Pemerintah Kota Surabaya menyiapkan penerapan QRIS Tap 2025 dan digitalisasi parkir sebagai bagian dari strategi transformasi digital untuk meningkatkan efisiensi transaksi keuangan daerah. Kebijakan ini diarahkan untuk mendorong transaksi non tunai (cashless) melalui sistem digital, sekaligus memperkuat transparansi dan akuntabilitas pengelolaan pendapatan, khususnya dari sektor parkir.
Pembayaran non tunai berbasis QRIS Tap yang mengacu pada sistem Bank Indonesia dinilai dapat menjadi alat kontrol karena setiap transaksi tercatat otomatis dan dapat dipantau secara real-time. Dengan pencatatan yang lebih rapi, kebijakan ini diharapkan meminimalkan praktik pungutan liar serta meningkatkan kepercayaan publik terhadap pemerintah.
Implementasi awal disebut telah dilakukan di sejumlah kawasan, di antaranya Jalan Tunjungan dan Jalan Embong Malang. Di lokasi tersebut, masyarakat dapat melakukan pembayaran parkir dengan memindai kode QR atau menggunakan kartu elektronik, sehingga tidak bergantung pada uang tunai dan proses transaksi dapat berlangsung lebih cepat.
Dari sisi pelayanan publik, digitalisasi parkir dipandang memberi pengalaman yang lebih praktis, cepat, dan aman.
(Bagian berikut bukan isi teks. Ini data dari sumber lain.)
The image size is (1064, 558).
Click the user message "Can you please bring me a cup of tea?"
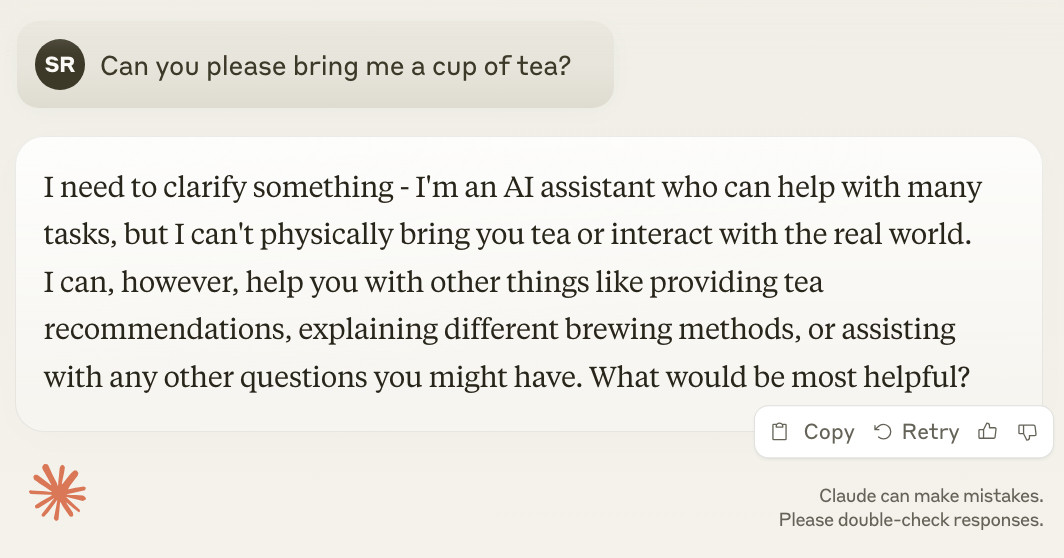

Sementara dari sisi pemerintah, sistem ini memungkinkan pengawasan yang lebih baik karena data transaksi dapat dipantau dan terdokumentasi, serta membantu memastikan pendapatan parkir masuk ke kas daerah sesuai ketentuan.
Meski penerapan QRIS Tap di Surabaya masih terbatas pada beberapa titik, pemerintah berencana memperluas implementasi secara bertahap ke seluruh wilayah kota. Rencana perluasan tersebut disebut harus diiringi edukasi kepada masyarakat agar manfaatnya dapat dirasakan secara merata.